Kurzprotokoll PSAG Mitgliederversammlung

07.05.2018
Bei der Zukunftsplanung für die PSAG wurden Themenvorschläge der Mitglieder gesammelt und eine neue Organisationsstruktur des Vorstandes beschlossen.

In der ersten Mitgliederversammlung unter Leitung des neuen Vorstandes ging es um die Zukunft der PSAG. Nach ausführlichen Berichten aus den Arbeitskreisen wurde über ein neues Organigramm nach dem Vorbild der PSAG Mainfranken diskutiert. Grundsätzlich soll der Charakter eines 3-er-Vorstandes erhalten bleiben. Zu einem oder zwei jährlichen Terminen soll ein erweiterter Vorstand geladen werden.
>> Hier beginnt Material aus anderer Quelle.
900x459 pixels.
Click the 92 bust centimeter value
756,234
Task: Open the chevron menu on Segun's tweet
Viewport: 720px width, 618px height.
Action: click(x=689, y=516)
Dieser setzt sich neben dem Vorstand aus den Sprechern der Arbeitskreise, einer Vertreterin der Betroffeneninitiativen und einer Vertreterin der Angehörigeninitiativen zusammen.                                                   

Neues Organigramm hier 

Von Herrn Rothenbücher wurde ein Modell für einen Arbeitskreis für „Fallberatung“ vorgestellt. Ein solcher Arbeitskreis könnte ein Gesprächsforum zur Fallkoordinierung und Fallsteuerung bei komplexen Problemkonstellationen unter Beteiligung mehrerer Akteure sein, ähnlich der Hilfeplankonferenzen in anderen Bundesländern. Die PSAG als regionaler Steuerungsverbund hat aus Sicht des Verbands der Bayer. Bezirke die Aufgabe zur Durchführung von Hilfeplankonferenzen (2010. Weiterentwicklung der psychiatrischen Versorgung in Bayern - Koordinierung und Vernetzung psychiatrischer Hilfeangebote - Regionale Steuerung). Anschließend wurde kontrovers darüber diskutiert. Über Fragen zur Umsetzung (Datenschutz, Teilnehmer, Frequenz, Örtlichkeit, Sprecher) soll noch weiter beraten werden.

Ein ausführliches Protokoll erhalten alle Mitglieder, wie gewohnt, per E-Mail.